Experts attribute this abnormal rise in salinity to the rising sea levels caused by climate change.
Karnaphuli water salinity
- Rose from 2ppm to 5,800ppm between 1987 and 2020;
- Is affecting production of 350 industries;
- Halted production at CUFL for 72 days this year;
- Has led to around Tk288cr in losses;
- Has also hit production at DAP Fertiliser Company hard;
- And hampered production at the WASA water treatment plant;
- Has led to declining cropland fertility;
- Is blamed on rising sea levels due to climate change
Other industries on the river bank are also facing severe setbacks in production, especially during the dry season from November to May, when salinity increases.
These industries largely depend on the river water for their production.

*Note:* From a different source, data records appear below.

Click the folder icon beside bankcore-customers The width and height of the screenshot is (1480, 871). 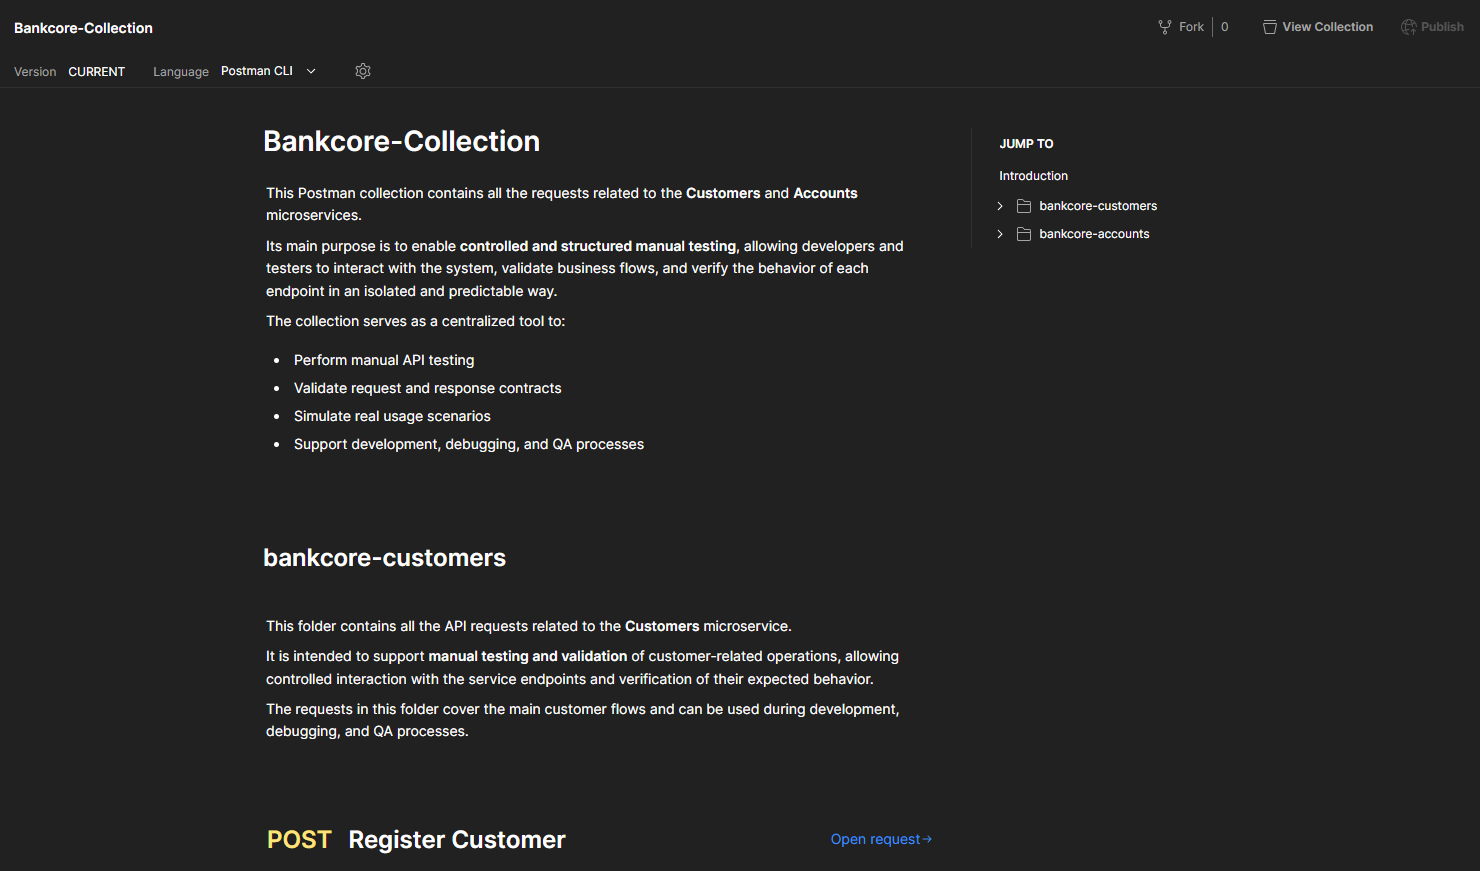pos(1022,205)
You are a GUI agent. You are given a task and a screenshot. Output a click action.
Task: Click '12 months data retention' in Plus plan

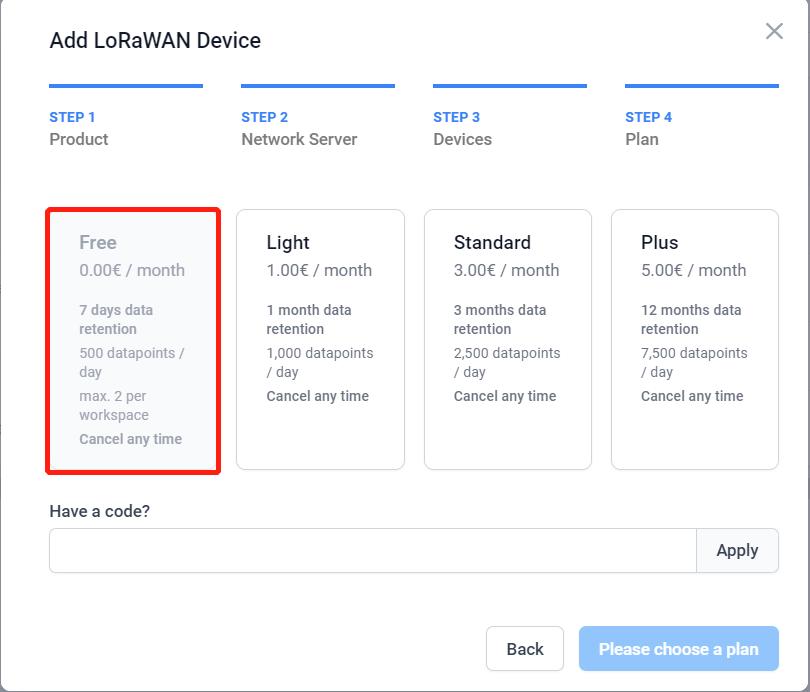click(x=691, y=319)
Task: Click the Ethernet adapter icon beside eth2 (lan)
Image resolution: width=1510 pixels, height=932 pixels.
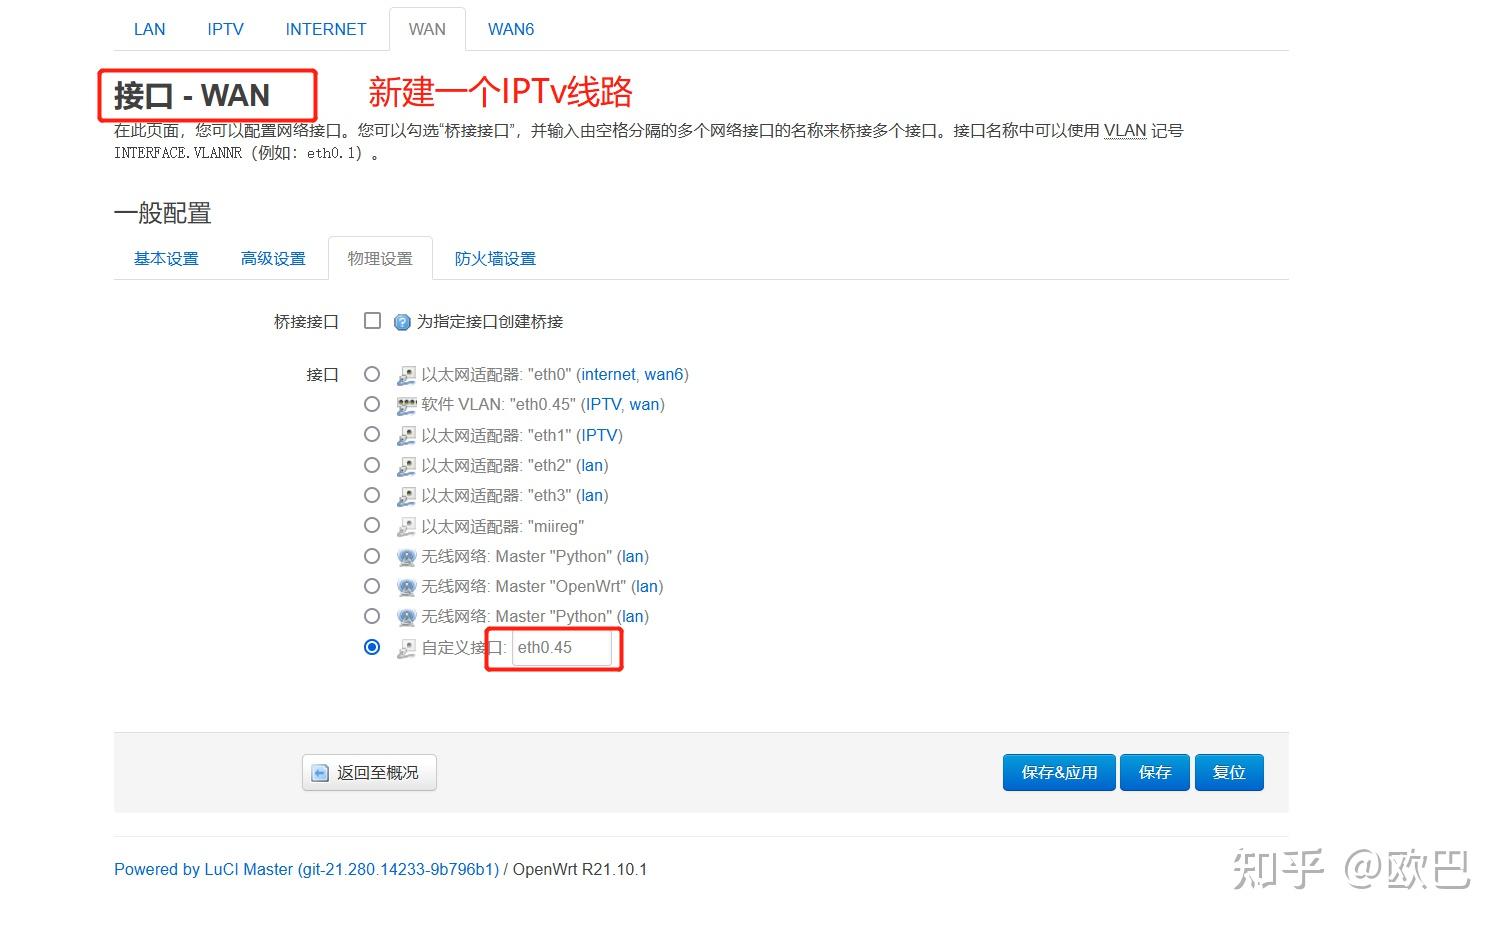Action: click(406, 465)
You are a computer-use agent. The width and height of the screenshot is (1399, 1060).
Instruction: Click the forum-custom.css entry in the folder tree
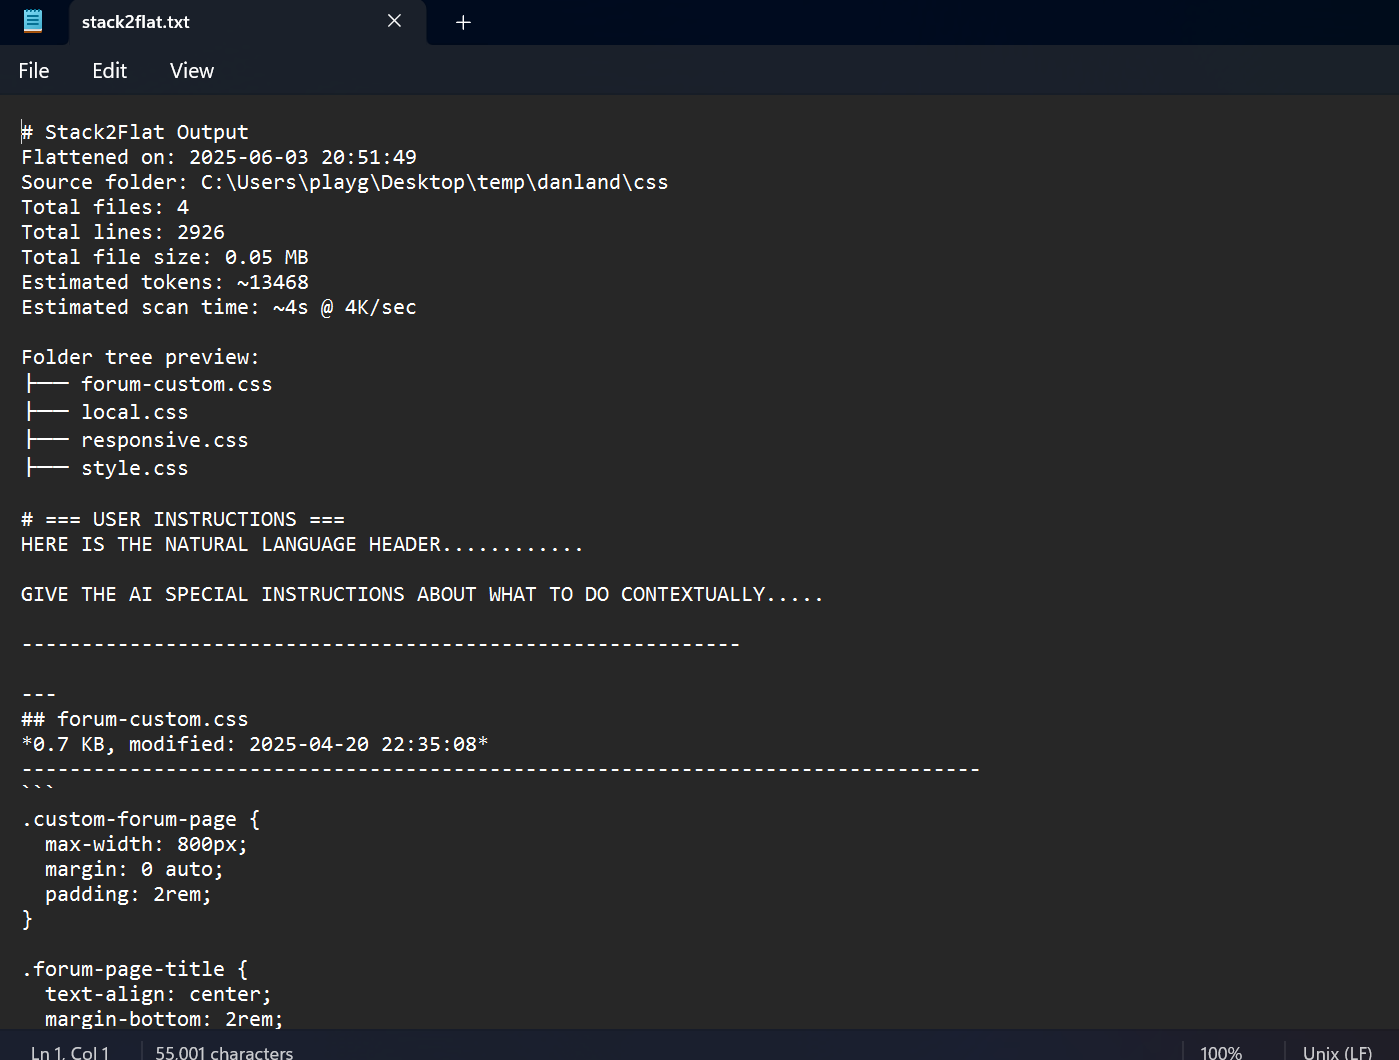177,384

Coursing its way through the Chattogram City, the Karnaphuli has its origin in the Lushai hills in the Indian state of Mizoram and flows into the Bay of Bengal.
The CUFL is the only company in the area that measures salinity of the river water almost every hour, looking for usable water with salinity below 15ppm.
It collects around 18-20 million litres of water per day for production.
The company loses around Tk4 crore a day for each day it has to suspend production, officials have said. During the 72-day closure this year, the losses reached around Tk288 crore.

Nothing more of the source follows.